Наверно, я несколько преувеличиваю… но, право же, в эти годы, в этих местах я не видал более грациозной девушки. Говорят, что Мокшариха была такой же поджарой и тонкокостной, «бросовой» девкой. И это будто бы мешало ей выйти замуж. Парни заглядывались, а отцы и матери отговаривали: «Куда такая? Калачом убьется, в квашне утонет»… Между тем красавец изо всей округи Мокшаров высмотрел Стешу на чьей-то свадьбе и не стал спрашиваться у отца-матери. Спросил только у нее: «Люб ли я тебе?» И когда та, уносимая им в степь, сказала: «Зачем пустые слова?» — Мокшаров нес ее верст пять, до дядиной заимки. А оттуда — к попу. Ну, а потом покричали отец с матерью, отлупили для порядка сына вожжами, а сношку ласково ввели в дом, да еще пожалели, что такая куколка такого дуботола в мужья выбрала. «За это его и вожжами бил, — оправдывался свекор и тут же подарил Стеше три с половиной аршина синего сукна и связку им самим битых лис. — Потому как нельзя тебе при такой басе в овчине ходить. Понимать надо».
И Шоша не мог не полюбить это повторение Мокшарихи. Он и Настя как бы родились один для другого и дополняли друг друга. Глядя на них, можно было поверить в невероятное — в судьбу, в рок, в «планиду», как здесь говорили.
Про них вполне можно было сказать, что они, красивые порознь, вместе были еще краше.
К чему же такое нелепое коверкание счастья, которое так очевидно? Даже было противно думать об этом. Но думай не думай, а события развертывались. И от них нельзя было уйти и мне, расквартированному в этом доме. И я участвовал в этих событиях.
Двоедановы приехали на другой день. Приехали на трех парах, запряженных гусем. Приехали сам-сем: старик Двоеданов, Косая Верста, усыновленный немой работник с Дарьей, рыжий Боровок Яшка с Феклушей да еще двоедановская сестра Лукерья. Она, видимо, в качестве кандидата в посаженые матери со стороны жениха.

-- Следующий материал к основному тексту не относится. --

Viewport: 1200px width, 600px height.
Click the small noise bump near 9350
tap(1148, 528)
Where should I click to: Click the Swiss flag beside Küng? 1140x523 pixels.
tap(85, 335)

Лошадей Двоедановы бросили на усыновленного немтыря и направились в дом. На пороге их встретили Мокшариха и ее старший зять.
Шоша забился на полати и решил не появляться в горнице.
— Да ты не блажи, плакальщик, — стаскивала его с полатей Настя. — Не худа же ты мне хочешь… Приглядись к Трофиму-то, может, и сам мое счастье за ним увидишь.
Шоша не отвечал. А Двоедановы тем временем шумно раздевались, показывая свою одежду. Старик приехал в черном сарапуловском тулупе с черным воротником с длинным волосом в мелких кудряшках. Яшка Боровок щеголял собачьей ягой, Феклуша показывала корсачью шубейку, отороченную серой мерлушкой.
Косая Верста вошел в дом лихим щеголем в серой касторовой венгерке, выменянной специально для этого приезда за семь пудов пшеницы и баранью ногу, о чем он поведал мне до того, как поздоровался, и спросил:
— Стоит того?
— За такую и двух мешков мало, — иронизируя, поддержал я Трофима.
Гостей провели в горницу. Двоеданов прошел первым и запричитал:
— А пошто в горнице не светло, не тепло, не радостно? Где зоренька ясная, девица красная, маков цвет Настенька?
— Вот она где! — прозвенела малиновым колокольцем Настя, появившись в горнице в розовом атласном платье, в омских обутках на высоких каблуках и в Омске же купленных тонких нитяных чулках.